Para conocer los cambios que puede sufrir el sistema visual de las personas y cómo atajarlo, zamora24horas consulta a Ángel Viñas, gerente del establecimiento en la capital Ángel Óptico. En este sentido, Viñas insiste en primer término en la importancia de la prevención: “La prevención es fundamental en todas las edades y en todos los órganos. Especialmente en la visión. En un adulto es muy importante que no pasen dos años sin hacer un control sin síntomas, porque hay patologías como la hipertensión ocular, que muchas veces no avisan”.
En este sentido, sobre la edad aconsejable para comenzar a realizar visitas periódicas al especialista sería la siguiente: “Si hablamos de niños pequeños con problemas de visión las revisiones tienen que ser cada seis meses. En la edad entre los 20 y los 40 años suele ser una época estable en la que no deben aparecer patologías a no ser que estemos ante situaciones puntuales. Pero a partir de los 40 sí. Ahí empieza la vista cansada, se puede elevar la tensión ocular, puede empezar a haber indicios de pequeñas apariciones de cataratas. Por eso, a partir de los 40 las visitas deben ser cada dos años, siempre y cuando no exista ya un problema visual; en ese caso las revisiones deben ser las establecidas por los especialistas”.

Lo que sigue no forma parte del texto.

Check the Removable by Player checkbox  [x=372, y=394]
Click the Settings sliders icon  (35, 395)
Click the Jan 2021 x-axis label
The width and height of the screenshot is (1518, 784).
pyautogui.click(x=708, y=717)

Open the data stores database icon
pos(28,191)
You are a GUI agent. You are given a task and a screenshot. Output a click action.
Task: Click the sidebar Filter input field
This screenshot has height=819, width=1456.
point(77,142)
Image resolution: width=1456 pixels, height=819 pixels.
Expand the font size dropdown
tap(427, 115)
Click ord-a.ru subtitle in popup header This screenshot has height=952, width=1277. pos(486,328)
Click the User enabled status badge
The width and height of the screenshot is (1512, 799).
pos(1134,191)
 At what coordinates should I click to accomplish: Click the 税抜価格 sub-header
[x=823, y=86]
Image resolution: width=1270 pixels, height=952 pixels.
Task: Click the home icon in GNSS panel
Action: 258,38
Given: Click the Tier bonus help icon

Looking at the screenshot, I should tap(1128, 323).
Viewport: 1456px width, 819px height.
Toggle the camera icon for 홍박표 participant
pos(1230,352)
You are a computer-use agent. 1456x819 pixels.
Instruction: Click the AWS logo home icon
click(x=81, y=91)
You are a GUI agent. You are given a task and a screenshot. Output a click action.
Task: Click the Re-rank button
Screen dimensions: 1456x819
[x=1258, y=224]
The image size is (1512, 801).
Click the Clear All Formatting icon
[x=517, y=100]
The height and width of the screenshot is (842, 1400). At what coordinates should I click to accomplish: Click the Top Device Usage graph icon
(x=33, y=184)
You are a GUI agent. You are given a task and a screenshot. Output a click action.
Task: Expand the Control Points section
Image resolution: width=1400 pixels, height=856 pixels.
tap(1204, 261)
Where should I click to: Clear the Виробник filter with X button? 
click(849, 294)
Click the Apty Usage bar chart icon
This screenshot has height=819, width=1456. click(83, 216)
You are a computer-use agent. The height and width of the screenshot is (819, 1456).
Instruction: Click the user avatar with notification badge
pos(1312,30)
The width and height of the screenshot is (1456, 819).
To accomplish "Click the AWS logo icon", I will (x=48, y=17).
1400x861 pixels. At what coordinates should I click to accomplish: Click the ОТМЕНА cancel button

Una vez que la persona detecta alguna anomalía en sus sistema ocular, la forma de proceder es la de acudir en primer lugar al optometrista, ya que no deja ser una atención primaria. “Nosotros no vamos a intervenir porque eso es terreno del oftalmólogo, pero sí podemos valorar el problema en una primera instancia y saber ante qué nos enfrentamos. Y en función de lo que sea actuamos. En caso de que veamos una patología derivamos al oftalmólogo, y si es una corrección visual podemos solucionar nosotros la situación”, finaliza Ángel Viñas.